### Goal of the exercise:
Of all the entries below, retype only the lines from the one with "The height and width of the screenshot is (710, 878)." through the one with "Given: Open the Background panel", exactly as they appear.

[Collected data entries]
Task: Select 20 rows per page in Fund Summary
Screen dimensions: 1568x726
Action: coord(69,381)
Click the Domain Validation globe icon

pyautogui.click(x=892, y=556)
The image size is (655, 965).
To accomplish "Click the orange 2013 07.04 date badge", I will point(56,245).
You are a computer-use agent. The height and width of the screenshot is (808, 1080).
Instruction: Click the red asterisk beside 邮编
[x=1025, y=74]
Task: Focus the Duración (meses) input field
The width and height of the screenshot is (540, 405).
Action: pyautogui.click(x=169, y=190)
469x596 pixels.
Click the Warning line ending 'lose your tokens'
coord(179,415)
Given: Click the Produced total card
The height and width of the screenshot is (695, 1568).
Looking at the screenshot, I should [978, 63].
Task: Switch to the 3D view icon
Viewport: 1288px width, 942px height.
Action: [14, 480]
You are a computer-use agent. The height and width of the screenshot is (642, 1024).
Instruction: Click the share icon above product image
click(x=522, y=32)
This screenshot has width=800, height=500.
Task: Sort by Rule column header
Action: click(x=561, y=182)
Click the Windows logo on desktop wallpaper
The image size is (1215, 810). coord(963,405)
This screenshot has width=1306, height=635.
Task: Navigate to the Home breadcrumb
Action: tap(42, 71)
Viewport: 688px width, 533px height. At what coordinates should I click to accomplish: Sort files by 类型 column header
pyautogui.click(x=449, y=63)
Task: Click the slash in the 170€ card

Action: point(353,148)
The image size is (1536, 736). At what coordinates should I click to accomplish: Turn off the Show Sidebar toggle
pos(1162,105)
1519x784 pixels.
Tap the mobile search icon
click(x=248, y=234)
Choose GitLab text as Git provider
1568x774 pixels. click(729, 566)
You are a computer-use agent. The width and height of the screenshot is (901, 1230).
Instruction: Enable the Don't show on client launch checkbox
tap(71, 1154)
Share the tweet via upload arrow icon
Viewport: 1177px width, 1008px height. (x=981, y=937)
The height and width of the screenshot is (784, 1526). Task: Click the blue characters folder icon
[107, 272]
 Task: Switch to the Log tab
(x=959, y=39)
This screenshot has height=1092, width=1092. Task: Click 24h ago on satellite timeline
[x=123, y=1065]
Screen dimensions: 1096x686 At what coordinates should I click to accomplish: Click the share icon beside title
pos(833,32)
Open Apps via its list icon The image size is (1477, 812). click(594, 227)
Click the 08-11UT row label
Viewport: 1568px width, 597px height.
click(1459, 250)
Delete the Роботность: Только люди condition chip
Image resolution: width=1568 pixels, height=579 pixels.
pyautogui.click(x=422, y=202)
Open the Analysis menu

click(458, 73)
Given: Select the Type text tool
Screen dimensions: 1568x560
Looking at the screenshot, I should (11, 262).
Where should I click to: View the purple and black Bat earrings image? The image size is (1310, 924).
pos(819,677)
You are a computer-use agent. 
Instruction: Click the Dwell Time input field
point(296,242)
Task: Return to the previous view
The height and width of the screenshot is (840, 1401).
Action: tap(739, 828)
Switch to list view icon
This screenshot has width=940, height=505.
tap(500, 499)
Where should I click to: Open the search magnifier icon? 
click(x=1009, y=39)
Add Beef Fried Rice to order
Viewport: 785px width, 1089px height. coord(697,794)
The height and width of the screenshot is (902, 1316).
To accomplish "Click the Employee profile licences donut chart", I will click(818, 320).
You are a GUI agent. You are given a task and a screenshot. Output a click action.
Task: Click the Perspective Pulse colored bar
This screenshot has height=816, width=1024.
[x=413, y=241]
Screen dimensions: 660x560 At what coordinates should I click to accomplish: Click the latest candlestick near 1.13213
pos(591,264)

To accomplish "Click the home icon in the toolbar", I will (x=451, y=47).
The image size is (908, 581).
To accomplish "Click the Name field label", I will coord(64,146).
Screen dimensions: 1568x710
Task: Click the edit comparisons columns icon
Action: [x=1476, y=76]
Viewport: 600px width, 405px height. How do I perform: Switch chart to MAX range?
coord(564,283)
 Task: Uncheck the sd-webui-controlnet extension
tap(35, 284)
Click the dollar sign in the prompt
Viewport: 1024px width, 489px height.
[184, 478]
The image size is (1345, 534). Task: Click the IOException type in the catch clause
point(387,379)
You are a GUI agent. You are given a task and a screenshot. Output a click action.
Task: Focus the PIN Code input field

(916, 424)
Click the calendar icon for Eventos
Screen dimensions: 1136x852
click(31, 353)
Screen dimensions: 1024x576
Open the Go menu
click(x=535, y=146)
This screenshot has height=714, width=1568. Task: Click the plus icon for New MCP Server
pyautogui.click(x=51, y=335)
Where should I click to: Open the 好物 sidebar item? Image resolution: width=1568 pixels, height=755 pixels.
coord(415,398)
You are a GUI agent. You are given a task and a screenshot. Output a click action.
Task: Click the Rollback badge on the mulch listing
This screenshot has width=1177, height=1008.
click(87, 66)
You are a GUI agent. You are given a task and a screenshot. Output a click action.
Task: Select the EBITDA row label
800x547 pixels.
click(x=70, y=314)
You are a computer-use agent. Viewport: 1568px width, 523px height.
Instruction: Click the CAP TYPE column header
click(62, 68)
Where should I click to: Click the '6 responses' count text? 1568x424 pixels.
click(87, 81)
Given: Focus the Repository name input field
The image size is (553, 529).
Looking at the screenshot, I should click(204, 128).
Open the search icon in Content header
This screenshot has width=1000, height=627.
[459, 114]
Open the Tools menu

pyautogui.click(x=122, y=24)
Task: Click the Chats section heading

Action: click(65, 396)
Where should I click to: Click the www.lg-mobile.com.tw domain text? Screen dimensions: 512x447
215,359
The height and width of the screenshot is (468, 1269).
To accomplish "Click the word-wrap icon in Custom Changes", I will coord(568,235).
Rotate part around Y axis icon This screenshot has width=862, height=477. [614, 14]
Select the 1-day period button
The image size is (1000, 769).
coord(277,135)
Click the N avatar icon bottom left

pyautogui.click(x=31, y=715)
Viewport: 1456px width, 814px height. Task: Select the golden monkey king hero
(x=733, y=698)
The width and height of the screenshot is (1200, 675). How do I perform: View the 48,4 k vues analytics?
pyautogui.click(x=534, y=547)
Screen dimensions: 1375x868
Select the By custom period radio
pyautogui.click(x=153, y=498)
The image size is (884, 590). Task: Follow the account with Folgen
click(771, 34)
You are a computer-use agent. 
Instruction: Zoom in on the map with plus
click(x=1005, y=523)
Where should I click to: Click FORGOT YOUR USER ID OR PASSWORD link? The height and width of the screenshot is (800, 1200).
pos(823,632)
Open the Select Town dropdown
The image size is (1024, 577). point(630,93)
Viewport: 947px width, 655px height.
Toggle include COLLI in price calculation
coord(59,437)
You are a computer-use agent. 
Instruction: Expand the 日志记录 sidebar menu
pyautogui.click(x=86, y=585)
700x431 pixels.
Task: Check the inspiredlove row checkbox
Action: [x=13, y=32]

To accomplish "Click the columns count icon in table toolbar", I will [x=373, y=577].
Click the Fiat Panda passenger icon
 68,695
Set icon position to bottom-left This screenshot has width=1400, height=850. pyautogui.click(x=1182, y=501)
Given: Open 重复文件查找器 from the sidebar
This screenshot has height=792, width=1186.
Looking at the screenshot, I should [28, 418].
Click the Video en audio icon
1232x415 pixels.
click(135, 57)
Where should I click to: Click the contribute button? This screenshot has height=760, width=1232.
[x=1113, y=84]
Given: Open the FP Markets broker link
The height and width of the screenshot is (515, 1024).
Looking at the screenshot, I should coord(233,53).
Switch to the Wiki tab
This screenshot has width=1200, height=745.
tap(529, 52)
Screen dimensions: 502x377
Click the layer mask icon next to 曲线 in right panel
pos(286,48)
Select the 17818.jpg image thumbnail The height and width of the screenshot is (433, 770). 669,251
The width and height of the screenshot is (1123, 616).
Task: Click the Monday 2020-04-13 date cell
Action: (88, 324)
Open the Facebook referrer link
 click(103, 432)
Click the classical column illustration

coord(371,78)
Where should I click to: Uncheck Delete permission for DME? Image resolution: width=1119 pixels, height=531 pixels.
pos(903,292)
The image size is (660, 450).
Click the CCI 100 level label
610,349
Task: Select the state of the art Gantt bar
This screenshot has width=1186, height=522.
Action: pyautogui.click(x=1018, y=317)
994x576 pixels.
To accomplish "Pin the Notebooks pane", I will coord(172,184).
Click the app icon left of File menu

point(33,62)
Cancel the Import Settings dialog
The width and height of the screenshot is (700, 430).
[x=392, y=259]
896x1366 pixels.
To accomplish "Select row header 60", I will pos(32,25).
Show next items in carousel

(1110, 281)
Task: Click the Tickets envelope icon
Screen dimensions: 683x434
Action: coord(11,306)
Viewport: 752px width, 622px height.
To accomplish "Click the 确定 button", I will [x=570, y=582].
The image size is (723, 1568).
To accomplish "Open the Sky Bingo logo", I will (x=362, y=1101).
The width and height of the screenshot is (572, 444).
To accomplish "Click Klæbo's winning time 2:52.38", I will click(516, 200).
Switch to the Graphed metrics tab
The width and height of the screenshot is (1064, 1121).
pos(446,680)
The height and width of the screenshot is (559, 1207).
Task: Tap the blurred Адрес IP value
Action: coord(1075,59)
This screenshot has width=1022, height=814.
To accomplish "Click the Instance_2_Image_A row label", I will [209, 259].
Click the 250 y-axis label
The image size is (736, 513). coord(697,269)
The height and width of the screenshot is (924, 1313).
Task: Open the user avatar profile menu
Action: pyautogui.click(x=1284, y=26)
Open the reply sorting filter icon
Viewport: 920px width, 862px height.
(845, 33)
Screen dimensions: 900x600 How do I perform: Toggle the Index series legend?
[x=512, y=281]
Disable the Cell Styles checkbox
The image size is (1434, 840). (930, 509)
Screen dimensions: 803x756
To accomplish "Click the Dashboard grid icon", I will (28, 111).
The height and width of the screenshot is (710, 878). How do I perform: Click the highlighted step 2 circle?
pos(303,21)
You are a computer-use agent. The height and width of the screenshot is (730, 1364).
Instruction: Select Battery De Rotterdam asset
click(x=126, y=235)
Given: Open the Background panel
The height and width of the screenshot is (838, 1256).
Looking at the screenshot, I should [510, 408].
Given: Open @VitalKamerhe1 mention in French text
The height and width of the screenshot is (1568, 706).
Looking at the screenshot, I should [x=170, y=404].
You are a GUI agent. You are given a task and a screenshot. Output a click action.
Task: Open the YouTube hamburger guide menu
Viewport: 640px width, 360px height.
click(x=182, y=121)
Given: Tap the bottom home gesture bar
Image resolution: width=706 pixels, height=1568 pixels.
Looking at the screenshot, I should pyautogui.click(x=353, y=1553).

### Solution to the exercise:
The height and width of the screenshot is (710, 878). How do I perform: Click the highlighted step 2 circle?
pos(303,21)
You are a computer-use agent. The height and width of the screenshot is (730, 1364).
Instruction: Select Battery De Rotterdam asset
click(x=126, y=235)
Given: Open the Background panel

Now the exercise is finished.